The evolution of mRNA vaccines alongside SARS-COV-2
SARS-CoV-2 has mutated and evolved to partially evade the immune response generated from prior vaccination or infection. The development of mRNA technology allows for rapid reprogramming of the coding sequence to modify the immune response mounted by the vaccine. Although the long-term trajectory for vaccination recommendations remain unclear, the advanced mRNA vaccine technology allows for the combination and modulation of the targeted sequence to modify the potency of the immune response.
The COVID-19 bivalent booster vaccinations contain modified mRNA sequence.

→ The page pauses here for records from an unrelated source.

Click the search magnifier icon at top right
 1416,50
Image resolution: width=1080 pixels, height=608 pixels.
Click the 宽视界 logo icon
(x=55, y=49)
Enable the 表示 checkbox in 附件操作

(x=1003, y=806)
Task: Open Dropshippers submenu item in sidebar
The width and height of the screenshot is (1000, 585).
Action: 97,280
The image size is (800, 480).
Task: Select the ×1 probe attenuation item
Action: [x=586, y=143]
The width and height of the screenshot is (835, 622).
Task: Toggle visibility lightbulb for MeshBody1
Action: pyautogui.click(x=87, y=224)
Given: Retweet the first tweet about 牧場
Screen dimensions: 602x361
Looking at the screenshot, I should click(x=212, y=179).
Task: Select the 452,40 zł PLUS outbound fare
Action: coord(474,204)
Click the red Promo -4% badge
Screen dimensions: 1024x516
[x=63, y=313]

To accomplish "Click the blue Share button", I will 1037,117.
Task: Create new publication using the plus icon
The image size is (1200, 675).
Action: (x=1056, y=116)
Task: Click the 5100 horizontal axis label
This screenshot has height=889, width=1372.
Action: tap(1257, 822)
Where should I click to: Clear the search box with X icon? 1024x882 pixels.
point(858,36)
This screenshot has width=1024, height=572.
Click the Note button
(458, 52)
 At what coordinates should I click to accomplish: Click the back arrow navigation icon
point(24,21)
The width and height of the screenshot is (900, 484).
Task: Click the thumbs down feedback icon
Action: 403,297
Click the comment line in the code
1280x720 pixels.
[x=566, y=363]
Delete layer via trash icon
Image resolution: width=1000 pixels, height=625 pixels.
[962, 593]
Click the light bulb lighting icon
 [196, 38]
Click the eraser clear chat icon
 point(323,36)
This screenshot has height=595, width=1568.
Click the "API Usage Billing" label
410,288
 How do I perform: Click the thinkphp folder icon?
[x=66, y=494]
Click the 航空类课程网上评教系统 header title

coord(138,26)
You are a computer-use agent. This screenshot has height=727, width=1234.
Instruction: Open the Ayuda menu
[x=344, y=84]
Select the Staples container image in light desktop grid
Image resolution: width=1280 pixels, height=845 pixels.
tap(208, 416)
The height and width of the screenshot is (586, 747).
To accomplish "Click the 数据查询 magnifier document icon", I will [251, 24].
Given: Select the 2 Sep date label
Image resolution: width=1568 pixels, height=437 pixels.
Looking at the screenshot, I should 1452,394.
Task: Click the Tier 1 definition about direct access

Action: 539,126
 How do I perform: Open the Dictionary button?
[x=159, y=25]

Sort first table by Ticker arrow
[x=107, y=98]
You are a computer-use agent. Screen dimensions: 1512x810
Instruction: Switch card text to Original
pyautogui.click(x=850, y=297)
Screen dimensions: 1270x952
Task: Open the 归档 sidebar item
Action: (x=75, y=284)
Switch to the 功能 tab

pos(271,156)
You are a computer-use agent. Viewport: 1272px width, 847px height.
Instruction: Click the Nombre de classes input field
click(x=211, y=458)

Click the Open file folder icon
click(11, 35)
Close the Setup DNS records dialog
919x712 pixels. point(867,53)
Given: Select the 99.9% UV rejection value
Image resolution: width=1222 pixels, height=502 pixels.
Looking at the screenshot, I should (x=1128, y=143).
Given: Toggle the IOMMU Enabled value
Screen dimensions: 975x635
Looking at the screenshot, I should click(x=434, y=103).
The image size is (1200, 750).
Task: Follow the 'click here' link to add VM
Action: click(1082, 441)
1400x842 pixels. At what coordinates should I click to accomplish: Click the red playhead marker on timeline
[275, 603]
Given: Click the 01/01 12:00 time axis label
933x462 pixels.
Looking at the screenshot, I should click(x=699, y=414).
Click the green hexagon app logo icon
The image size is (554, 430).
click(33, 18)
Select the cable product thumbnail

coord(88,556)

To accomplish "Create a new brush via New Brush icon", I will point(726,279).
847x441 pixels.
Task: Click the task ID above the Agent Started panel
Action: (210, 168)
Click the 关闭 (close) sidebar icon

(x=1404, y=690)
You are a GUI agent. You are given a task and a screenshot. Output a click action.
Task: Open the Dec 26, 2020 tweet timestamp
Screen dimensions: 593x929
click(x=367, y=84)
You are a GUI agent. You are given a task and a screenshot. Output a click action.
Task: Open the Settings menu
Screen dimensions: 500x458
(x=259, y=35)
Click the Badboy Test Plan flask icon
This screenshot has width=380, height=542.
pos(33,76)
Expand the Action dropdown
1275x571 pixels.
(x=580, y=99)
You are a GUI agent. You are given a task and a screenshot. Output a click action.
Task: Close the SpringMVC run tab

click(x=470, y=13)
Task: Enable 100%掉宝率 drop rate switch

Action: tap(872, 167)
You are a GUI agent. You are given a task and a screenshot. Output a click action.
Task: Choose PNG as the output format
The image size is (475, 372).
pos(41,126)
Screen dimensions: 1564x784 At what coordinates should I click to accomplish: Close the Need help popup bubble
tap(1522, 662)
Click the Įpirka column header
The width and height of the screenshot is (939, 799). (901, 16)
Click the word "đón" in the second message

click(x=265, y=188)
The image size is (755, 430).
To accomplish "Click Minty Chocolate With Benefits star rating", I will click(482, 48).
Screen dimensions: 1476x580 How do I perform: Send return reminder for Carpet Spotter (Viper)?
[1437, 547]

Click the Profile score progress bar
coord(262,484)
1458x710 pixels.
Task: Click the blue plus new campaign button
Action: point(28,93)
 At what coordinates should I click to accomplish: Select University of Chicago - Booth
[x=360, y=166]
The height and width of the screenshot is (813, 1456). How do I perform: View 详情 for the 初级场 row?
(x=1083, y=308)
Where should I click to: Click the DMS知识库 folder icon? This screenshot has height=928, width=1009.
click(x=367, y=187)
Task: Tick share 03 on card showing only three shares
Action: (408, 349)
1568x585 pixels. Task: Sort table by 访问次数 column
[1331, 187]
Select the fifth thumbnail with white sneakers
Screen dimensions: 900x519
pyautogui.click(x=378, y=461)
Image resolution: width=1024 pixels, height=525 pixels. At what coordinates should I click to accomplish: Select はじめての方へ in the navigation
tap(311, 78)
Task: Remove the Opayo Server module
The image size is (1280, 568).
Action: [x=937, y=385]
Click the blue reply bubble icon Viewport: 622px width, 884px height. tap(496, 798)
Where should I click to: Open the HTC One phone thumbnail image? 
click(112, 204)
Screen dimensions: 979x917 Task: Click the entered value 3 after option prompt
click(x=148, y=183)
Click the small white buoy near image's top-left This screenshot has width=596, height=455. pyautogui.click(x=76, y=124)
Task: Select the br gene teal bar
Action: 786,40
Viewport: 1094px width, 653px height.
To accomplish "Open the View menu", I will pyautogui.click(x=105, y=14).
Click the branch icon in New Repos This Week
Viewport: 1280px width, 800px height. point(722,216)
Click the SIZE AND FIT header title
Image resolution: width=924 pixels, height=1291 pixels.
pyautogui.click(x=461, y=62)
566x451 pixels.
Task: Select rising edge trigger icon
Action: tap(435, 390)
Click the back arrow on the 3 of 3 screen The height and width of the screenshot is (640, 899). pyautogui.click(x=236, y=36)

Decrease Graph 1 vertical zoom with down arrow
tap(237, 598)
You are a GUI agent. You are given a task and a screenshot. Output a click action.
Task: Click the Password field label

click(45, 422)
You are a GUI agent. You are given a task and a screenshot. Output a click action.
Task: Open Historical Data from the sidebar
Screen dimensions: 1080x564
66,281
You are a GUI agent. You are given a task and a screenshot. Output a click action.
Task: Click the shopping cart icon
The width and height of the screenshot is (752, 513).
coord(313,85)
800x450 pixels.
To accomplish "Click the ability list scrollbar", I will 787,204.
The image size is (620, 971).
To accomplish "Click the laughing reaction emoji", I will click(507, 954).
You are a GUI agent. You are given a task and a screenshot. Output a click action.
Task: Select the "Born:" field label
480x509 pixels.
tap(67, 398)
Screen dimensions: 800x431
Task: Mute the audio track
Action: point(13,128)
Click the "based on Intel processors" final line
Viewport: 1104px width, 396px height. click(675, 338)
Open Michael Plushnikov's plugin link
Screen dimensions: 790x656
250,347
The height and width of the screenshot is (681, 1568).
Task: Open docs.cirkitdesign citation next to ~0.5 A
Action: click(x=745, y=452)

The Moderna and Pfizer-BioNTech COVID-19 vaccines were developed from tens of years of research on RNA and messenger RNA (mRNA) vaccine optimization. mRNA is present in every cell in the human body and contains the essential genetic code for protein production. Vaccination with SARS-CoV-2 mRNA vaccines introduces the blueprints for the COVID-19 spike protein, which is then presented on cells to acquaint the immune system with the foreign protein. The interaction of the mRNA protein product with the immune system allows the body to prepare for exposure to the COVID-19 virus through the production of neutralizing antibodies that can block the COVID-19 virus from binding to the human ACE2 receptor and infecting cells.
Prior to the development of mRNA vaccine technology, vaccines typically contained either a part of a virus or the complete virus with attenuated ability to infect human cells. There are multiple benefits of using mRNA in vaccines. One such advantage is that mRNA educates the immune system on a specific protein target. Additionally, mRNA is synthesized to include the exact nucleic acid sequence of interest. This allows for the opportunity to modify the mRNA sequence to optimize the neutralizing antibodies produced in response to the target.
Both Moderna and Pfizer-BioNTech optimized the mRNA vaccines in response to the mutated Omicron variant. Moderna altered their original vaccine, mRNA-1273, to include the ancestral Wuhan-Hu-1 virus as well as mRNA to elicit an antibody response against the Omicron variant. This new mRNA booster is considered the bivalent vaccine, mRNA-1273.214.
Prior to the development of mRNA vaccine technology, vaccines typically contained either a part of a virus or the complete virus with attenuated ability to infect human cells. There are multiple benefits of using mRNA in vaccines. One such advantage is that mRNA educates the immune system on a specific protein target. Additionally, mRNA is synthesized to include the exact nucleic acid sequence of interest. This allows for the opportunity to modify the mRNA sequence to optimize the neutralizing antibodies produced in response to the target.
Both Moderna and Pfizer-BioNTech optimized the mRNA vaccines in response to the mutated Omicron variant. Moderna altered their original vaccine, mRNA-1273, to include the ancestral Wuhan-Hu-1 virus as well as mRNA to elicit an antibody response against the Omicron variant. This new mRNA booster is considered the bivalent vaccine, mRNA-1273.214.
In a study with 819 participants, the effectiveness of the bivalent vaccine was tested compared to administration of a third dose of the mRNA-1273 monovalent vaccine. Regardless of whether participants had COVID-19 previously or not, the mean neutralizing antibody titers against Omicron from those who received the bivalent booster were greater than those who received the monovalent booster. Importantly, the neutralizing activity of the immune response generated from the bivalent vaccine was just as potent as the neutralizing activity from the monovalent vaccine against the ancestral SARS-CoV-2 virus.
COVID-19 boosters are changing alongside the virus.
While the SARS-CoV-2 virus continues to evolve and mutate as it circulates in the population, experts in the field of virology predict that the relative number of SARS-CoV-2 mutations identified in clinical isolates will decline over time due to increased immunity and the emergence of non-viable viral mutations. However, the long-term trajectory for SARS-CoV-2 booster vaccinations is unknown and will continue to change with our understanding of the duration and potency of immunogenicity mounted from the current vaccination regimen.
Dr. Andrea Pruijssers, former Director of the Coronavirus Antivirals Program in Mark Denison's laboratory, currently at Merck, explained, “The ultimate goal is to achieve broad and long-lasting protection that will eliminate the need to get [SARS-CoV-2 vaccinations] every year.”
As a scientist who was on the frontlines of discovery at the beginning of the pandemic and who is now guiding the implementation of evidence-based interventions, Dr. Pruijssers emphasized that the ongoing work of basic and translational scientists will continue to build upon existing knowledge of SARS-CoV-2. This ever-changing knowledge informs strategic alterations in the vaccine mRNA sequence, recommended dose regimen, and public health measures advised to protect against SARS-CoV-2.
“Not only this virus, but our scientific understanding of infection and immunity in general, evolves in real time,” explained Dr. Pruijssers. “Public health officials do not have access to a crystal ball when making decisions; they rely on the most current understanding of the science, which is, by definition, a snapshot in time.” She added, “Please, give them some grace.”